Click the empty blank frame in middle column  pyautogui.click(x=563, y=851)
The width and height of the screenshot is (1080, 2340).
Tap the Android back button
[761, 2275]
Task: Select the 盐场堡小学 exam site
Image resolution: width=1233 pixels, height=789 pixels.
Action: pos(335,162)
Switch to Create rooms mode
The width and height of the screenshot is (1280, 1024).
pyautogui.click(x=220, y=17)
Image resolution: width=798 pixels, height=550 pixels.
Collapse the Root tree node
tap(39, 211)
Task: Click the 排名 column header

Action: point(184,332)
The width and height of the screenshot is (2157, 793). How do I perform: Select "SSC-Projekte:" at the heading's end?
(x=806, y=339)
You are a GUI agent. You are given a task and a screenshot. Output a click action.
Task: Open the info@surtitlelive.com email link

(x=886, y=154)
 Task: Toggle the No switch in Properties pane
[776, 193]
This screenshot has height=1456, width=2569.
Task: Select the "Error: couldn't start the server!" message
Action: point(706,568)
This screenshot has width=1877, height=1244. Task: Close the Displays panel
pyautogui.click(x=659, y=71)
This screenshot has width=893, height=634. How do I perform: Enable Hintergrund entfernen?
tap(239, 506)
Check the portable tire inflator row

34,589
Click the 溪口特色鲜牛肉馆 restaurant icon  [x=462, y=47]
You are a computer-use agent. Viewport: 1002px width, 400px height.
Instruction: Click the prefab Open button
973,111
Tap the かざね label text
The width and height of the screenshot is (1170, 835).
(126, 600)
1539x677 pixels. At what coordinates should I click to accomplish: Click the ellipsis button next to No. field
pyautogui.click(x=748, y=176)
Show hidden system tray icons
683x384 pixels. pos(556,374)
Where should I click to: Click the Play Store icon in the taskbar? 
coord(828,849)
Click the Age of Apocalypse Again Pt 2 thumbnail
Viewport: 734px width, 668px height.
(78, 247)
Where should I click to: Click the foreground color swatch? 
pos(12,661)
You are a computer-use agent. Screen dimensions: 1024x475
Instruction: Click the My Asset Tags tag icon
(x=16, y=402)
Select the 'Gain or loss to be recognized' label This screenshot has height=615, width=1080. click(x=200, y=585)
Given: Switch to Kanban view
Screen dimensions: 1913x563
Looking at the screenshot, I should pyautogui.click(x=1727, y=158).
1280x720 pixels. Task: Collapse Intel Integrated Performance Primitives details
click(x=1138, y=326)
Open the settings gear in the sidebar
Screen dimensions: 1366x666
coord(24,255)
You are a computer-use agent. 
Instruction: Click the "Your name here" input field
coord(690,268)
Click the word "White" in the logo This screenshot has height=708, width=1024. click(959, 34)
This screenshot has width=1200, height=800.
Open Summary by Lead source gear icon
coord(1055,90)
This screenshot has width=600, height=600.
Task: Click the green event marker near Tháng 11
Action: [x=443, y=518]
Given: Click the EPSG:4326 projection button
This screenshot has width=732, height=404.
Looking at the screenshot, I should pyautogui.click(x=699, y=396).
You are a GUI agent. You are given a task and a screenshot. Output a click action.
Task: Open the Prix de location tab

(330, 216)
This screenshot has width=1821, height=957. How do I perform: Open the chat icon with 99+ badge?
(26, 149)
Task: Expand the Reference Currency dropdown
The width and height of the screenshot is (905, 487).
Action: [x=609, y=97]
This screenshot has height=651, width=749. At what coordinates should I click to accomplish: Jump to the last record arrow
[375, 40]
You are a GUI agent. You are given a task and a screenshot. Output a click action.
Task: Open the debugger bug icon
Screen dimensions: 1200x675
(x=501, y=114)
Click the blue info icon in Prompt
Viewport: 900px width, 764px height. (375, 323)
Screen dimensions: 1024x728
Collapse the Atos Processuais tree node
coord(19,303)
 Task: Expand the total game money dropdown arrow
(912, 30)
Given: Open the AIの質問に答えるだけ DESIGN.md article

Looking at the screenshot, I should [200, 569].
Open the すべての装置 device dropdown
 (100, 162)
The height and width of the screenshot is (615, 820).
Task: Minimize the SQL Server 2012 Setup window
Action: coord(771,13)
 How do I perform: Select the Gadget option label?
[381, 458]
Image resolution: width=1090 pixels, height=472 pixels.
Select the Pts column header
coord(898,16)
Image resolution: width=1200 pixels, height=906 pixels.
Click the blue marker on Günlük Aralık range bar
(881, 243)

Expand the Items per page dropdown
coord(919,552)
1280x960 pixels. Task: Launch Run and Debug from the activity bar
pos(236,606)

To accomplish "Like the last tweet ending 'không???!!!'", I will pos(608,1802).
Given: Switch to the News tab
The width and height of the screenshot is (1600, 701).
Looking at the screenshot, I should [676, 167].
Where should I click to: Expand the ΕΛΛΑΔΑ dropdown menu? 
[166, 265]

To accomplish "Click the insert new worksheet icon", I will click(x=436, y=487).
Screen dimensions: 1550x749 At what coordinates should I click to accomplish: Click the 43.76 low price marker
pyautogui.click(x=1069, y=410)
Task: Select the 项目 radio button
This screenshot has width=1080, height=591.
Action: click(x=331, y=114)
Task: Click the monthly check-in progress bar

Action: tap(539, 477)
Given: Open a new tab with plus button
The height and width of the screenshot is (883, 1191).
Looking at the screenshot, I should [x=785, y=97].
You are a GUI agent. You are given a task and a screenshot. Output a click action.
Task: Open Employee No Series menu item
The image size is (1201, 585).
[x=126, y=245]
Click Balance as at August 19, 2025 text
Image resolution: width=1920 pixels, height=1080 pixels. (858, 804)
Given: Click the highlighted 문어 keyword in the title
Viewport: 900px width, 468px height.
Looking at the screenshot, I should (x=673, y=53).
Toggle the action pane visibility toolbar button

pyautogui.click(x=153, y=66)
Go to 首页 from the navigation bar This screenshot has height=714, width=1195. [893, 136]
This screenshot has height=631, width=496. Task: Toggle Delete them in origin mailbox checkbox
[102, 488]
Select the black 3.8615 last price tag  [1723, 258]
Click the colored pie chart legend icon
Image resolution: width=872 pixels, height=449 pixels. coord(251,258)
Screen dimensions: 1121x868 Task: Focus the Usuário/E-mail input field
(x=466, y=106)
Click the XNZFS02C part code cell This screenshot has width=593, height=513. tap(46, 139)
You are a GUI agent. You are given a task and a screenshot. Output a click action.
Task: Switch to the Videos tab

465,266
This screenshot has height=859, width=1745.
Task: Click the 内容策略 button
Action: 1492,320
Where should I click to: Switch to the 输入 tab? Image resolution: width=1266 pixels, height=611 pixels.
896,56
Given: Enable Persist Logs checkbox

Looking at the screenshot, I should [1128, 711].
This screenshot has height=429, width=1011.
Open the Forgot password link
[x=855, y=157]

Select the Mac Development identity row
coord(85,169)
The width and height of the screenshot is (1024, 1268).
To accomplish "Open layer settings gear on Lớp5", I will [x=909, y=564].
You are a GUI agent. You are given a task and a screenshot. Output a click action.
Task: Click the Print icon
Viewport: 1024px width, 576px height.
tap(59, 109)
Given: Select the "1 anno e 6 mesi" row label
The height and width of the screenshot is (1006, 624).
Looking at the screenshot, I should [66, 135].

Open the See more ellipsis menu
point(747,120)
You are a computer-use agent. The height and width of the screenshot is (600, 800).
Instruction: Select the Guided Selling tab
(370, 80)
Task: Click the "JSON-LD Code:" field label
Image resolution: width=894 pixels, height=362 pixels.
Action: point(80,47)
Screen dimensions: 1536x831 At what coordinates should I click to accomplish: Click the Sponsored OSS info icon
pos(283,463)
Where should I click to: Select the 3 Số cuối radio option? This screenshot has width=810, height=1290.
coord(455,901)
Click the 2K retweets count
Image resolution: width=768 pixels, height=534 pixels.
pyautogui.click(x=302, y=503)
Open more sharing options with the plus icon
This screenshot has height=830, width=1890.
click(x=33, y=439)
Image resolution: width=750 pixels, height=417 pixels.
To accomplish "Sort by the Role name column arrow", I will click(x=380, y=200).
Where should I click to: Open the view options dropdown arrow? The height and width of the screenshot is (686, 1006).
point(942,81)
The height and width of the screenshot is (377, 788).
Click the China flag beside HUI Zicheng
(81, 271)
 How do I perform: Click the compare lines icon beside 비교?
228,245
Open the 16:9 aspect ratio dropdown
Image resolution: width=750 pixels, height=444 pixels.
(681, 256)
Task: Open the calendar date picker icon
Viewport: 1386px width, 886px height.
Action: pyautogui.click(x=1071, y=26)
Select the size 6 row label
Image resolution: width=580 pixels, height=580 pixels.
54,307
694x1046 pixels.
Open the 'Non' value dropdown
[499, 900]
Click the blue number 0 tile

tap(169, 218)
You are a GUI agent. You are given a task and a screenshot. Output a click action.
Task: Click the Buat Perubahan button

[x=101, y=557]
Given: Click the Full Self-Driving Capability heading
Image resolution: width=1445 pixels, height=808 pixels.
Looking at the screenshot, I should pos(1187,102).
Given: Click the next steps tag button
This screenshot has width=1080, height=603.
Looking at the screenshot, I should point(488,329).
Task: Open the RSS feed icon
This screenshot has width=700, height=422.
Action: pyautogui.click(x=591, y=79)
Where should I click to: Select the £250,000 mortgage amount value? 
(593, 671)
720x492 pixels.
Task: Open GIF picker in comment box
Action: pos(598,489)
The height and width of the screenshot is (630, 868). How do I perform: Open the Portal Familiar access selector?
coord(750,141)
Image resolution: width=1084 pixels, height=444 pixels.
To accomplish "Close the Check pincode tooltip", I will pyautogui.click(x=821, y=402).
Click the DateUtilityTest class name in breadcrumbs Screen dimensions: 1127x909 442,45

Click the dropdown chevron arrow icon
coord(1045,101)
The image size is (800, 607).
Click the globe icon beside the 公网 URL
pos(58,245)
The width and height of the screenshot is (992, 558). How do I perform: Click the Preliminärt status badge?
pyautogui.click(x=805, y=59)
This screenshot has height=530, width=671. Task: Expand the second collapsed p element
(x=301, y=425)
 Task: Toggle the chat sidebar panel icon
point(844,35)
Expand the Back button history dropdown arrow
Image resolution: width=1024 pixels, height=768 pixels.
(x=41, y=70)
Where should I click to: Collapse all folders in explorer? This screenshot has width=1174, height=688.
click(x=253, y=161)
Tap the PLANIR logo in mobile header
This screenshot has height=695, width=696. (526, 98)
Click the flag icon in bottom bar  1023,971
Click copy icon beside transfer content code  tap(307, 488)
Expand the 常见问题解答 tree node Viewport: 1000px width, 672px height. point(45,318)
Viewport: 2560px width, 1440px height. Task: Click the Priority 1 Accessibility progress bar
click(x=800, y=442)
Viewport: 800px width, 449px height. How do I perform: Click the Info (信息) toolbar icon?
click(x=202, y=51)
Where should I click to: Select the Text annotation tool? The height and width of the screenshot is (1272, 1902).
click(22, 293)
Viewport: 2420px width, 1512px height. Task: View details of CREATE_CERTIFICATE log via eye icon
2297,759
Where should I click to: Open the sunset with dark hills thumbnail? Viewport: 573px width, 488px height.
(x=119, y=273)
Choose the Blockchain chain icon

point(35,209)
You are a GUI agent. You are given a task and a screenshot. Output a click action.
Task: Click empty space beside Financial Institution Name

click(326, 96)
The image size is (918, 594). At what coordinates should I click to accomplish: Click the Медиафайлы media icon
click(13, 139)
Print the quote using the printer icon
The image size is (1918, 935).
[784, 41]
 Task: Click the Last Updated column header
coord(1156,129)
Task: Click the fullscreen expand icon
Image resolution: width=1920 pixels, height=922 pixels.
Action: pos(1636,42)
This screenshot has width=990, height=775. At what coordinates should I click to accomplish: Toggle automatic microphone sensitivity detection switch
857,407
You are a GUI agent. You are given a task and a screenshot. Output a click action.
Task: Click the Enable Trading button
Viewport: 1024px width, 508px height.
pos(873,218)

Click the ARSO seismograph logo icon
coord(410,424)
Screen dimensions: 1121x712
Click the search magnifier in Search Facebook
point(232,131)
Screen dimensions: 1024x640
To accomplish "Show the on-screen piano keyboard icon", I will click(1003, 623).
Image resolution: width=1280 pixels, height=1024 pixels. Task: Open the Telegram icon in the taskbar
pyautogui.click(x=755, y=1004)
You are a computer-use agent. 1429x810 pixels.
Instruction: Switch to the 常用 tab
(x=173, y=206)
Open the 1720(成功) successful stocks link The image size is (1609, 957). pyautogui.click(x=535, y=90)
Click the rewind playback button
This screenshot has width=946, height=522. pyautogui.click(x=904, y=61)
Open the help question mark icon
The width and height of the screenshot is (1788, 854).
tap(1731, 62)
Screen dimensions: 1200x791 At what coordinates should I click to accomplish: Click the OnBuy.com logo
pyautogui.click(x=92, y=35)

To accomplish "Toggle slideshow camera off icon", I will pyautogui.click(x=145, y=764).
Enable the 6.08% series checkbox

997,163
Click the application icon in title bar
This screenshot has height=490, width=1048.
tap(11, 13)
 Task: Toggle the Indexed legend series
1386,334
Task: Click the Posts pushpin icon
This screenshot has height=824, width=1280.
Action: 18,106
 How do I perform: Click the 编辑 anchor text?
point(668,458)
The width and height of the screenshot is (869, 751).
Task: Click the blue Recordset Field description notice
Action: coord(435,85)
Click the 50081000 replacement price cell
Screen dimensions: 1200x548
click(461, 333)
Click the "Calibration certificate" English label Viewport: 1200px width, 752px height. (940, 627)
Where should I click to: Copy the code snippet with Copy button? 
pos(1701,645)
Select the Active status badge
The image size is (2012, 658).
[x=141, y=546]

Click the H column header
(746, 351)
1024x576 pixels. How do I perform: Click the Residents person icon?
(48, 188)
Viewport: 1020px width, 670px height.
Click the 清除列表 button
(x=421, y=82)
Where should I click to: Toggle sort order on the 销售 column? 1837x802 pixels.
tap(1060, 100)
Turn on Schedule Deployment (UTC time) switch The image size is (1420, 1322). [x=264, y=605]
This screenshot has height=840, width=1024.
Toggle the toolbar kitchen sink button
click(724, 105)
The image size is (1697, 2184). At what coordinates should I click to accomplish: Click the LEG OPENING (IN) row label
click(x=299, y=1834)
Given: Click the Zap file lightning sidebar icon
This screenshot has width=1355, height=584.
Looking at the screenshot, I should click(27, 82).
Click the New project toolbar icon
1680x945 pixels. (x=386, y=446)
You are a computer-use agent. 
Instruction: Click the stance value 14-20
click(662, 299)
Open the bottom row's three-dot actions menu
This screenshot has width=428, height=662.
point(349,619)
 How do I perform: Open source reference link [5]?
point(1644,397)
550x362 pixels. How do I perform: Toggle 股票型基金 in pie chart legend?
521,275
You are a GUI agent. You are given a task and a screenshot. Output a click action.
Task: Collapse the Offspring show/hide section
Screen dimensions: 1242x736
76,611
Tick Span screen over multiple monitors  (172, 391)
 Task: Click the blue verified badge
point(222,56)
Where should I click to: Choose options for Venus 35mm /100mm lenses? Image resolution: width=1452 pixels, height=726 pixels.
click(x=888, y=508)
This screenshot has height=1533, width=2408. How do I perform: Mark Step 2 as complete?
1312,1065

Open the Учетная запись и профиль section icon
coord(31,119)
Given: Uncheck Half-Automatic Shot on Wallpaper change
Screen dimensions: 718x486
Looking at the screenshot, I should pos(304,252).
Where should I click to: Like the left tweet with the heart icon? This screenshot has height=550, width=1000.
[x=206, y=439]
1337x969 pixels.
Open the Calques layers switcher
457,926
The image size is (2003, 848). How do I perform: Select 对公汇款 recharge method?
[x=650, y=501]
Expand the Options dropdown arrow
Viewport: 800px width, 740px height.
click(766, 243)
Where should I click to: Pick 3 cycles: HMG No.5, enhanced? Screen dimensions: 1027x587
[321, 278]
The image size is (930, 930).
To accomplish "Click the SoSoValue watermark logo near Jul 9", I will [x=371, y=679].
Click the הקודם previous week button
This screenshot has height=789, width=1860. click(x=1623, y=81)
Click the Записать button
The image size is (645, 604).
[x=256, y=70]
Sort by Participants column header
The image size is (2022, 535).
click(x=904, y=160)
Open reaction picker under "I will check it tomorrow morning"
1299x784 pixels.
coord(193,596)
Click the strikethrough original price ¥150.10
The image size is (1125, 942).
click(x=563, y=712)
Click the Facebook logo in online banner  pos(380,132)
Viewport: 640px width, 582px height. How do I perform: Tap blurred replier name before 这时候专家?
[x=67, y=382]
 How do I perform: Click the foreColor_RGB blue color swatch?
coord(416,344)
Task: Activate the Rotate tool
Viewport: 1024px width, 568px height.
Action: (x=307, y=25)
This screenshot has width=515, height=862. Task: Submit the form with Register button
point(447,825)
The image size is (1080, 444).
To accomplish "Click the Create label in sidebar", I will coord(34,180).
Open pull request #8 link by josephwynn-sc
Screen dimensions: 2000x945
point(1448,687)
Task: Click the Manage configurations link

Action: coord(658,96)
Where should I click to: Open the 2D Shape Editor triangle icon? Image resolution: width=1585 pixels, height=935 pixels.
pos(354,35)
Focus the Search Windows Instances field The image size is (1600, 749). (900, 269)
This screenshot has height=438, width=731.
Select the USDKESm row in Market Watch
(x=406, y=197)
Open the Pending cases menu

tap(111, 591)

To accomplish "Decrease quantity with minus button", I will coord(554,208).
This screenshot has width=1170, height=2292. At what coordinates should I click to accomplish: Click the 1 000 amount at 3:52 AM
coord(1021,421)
*-*-*
§ WHAT THE EXERCISE ASKS
Scan the listing above for the word "settings" and show each line where it is found.

§ ANSWER TO THIS EXERCISE
Open the settings gear in the sidebar
To accomplish "Open layer settings gear on Lớp5", I will [x=909, y=564].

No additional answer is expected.